== Information shown

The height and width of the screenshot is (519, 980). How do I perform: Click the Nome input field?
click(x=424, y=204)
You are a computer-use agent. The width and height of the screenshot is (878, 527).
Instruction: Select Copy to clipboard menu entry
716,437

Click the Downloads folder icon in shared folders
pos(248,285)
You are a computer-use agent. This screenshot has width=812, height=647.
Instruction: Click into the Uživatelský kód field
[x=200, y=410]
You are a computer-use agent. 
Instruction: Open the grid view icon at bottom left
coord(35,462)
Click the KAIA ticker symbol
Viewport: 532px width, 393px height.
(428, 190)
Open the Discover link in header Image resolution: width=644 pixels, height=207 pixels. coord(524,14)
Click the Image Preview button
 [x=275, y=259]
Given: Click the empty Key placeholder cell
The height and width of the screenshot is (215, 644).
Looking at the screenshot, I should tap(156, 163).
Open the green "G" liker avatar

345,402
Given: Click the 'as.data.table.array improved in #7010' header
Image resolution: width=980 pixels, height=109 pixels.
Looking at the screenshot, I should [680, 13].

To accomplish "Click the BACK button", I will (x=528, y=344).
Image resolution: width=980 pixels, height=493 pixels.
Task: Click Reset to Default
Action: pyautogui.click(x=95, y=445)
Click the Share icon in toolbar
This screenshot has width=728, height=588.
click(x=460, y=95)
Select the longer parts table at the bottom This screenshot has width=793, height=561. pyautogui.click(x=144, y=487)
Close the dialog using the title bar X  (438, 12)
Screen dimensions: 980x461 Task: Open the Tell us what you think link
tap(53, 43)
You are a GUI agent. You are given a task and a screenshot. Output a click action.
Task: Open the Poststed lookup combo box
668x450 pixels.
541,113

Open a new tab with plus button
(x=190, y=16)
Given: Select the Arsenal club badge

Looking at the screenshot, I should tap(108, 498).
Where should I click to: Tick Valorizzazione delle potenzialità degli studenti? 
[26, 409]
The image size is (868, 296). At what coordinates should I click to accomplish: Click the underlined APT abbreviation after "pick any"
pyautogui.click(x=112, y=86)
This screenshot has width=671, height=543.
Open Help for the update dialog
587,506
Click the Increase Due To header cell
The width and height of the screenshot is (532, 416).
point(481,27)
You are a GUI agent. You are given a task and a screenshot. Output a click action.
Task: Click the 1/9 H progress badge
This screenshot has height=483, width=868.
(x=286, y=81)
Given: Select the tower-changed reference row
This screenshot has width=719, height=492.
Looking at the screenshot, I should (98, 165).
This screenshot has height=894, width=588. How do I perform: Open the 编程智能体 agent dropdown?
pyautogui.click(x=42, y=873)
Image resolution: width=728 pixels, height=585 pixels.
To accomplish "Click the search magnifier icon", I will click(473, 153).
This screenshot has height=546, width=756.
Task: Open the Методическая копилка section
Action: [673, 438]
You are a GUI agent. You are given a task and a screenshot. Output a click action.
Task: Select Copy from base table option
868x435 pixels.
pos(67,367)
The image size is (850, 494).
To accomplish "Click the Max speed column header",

====

__Brief__: With the line containing "Image resolution: width=728" as the first, output each line through the final line of the entries above, exactly.

__Response area__:
Image resolution: width=728 pixels, height=585 pixels.
To accomplish "Click the search magnifier icon", I will click(473, 153).
This screenshot has height=546, width=756.
Task: Open the Методическая копилка section
Action: [673, 438]
You are a GUI agent. You are given a task and a screenshot. Output a click action.
Task: Select Copy from base table option
868x435 pixels.
pos(67,367)
The image size is (850, 494).
To accomplish "Click the Max speed column header",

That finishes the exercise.